Boost logo

Boost :

From: Corwin Joy (cjoy_at_[hidden])
Date: 2005-08-23 23:11:55


----- Original Message -----
From: "Brock Peabody" <brock.peabody_at_[hidden]>
> I think I understand why there are problems with any iterator more
> powerful than an input iterator and I agree. I don't understand what
> benefit there is to supporting anything besides input iterators though.
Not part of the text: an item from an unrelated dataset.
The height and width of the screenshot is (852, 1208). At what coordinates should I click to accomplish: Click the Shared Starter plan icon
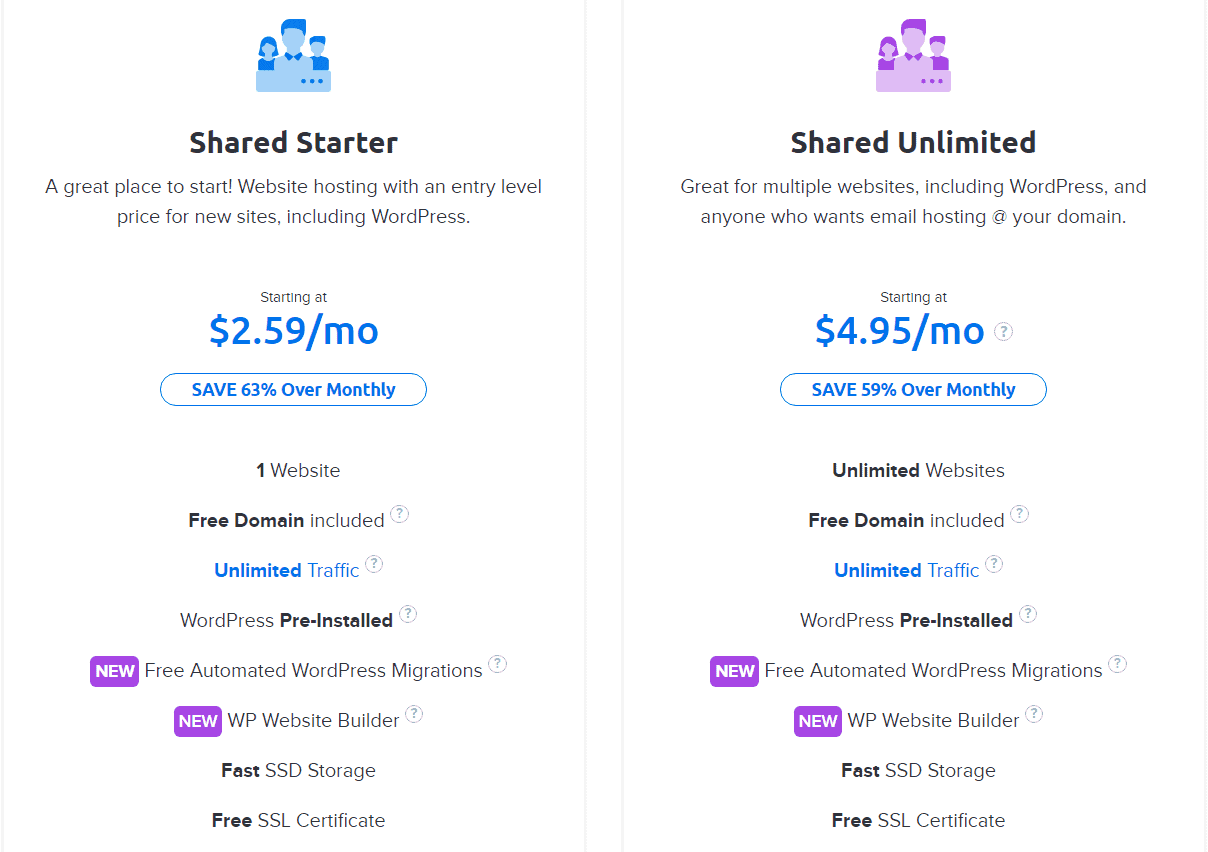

O.K., so if you agree that supporting forward-only cursors makes sense
and that an input iterator has guarantees that are similar then
you are ready to think about the next major decision in designing an input
iterator which is how to implement the copy operation. When you implement
copy I think there are two fundamental choices:

1. When you copy an iterator, continue to point to the same underlying
cursor. There is precedent for this, the istream iterators do it. But
I don't much like it since programmers may "surprised" that when
they copy the iterator incrementing the copy affects the original.

2. When you copy the iterator, cache a copy of the current row value,
on increment open a new cursor (COW pattern). This means that copies won't
have
"side effects" on the original iterator. However, opening a new cursor
also can surprise programmers since they may expect the iterator to
behave like a forward iterator and produce records in a particular
order. This is what we did in DTL but it does very occasionally produce
confusion when folks expect our iterator to act as a forward iterator
and not just an input iterator. Below is a snippet from the DTL mailing list
where I explain further.

Anyway, to me this is a major design decision and I would be interested to
hear what others think.

discussion from
http://groups.yahoo.com/group/DatabaseTemplateLibrary/message/1559

> Paul Harris Wrote
>
> here's what I was trying to do:
>
> template <class In, class Out, class Compare> Out copy_duplicates(In
> begin, In end, Out out, Compare compare) {
> while (begin != end)
> {
> begin = adjacent_find(begin,end,compare);
> if (begin != end)
> {
> tcout << "Found duplicate " << *begin << endl;
> *out++ = *begin++;
> }
> }
> return out;
> }
>

I think you are expecting select_iterator to do something here that
it does not provide a guarantee for. As we say in the docs, a select
iterator is just an *Input Iterator*. For a definition look at the SGI STL
webpage:
http://www.sgi.com/tech/stl/InputIterator.html

In particular if you look at the notes this means that

[1] i == j does not imply ++i == ++j.

[2] Every iterator in a valid range [i, j) is dereferenceable, and j
is either dereferenceable or past-the-end. The fact that every
iterator in the range is dereferenceable follows from the fact that
incrementable iterators must be dereferenceable.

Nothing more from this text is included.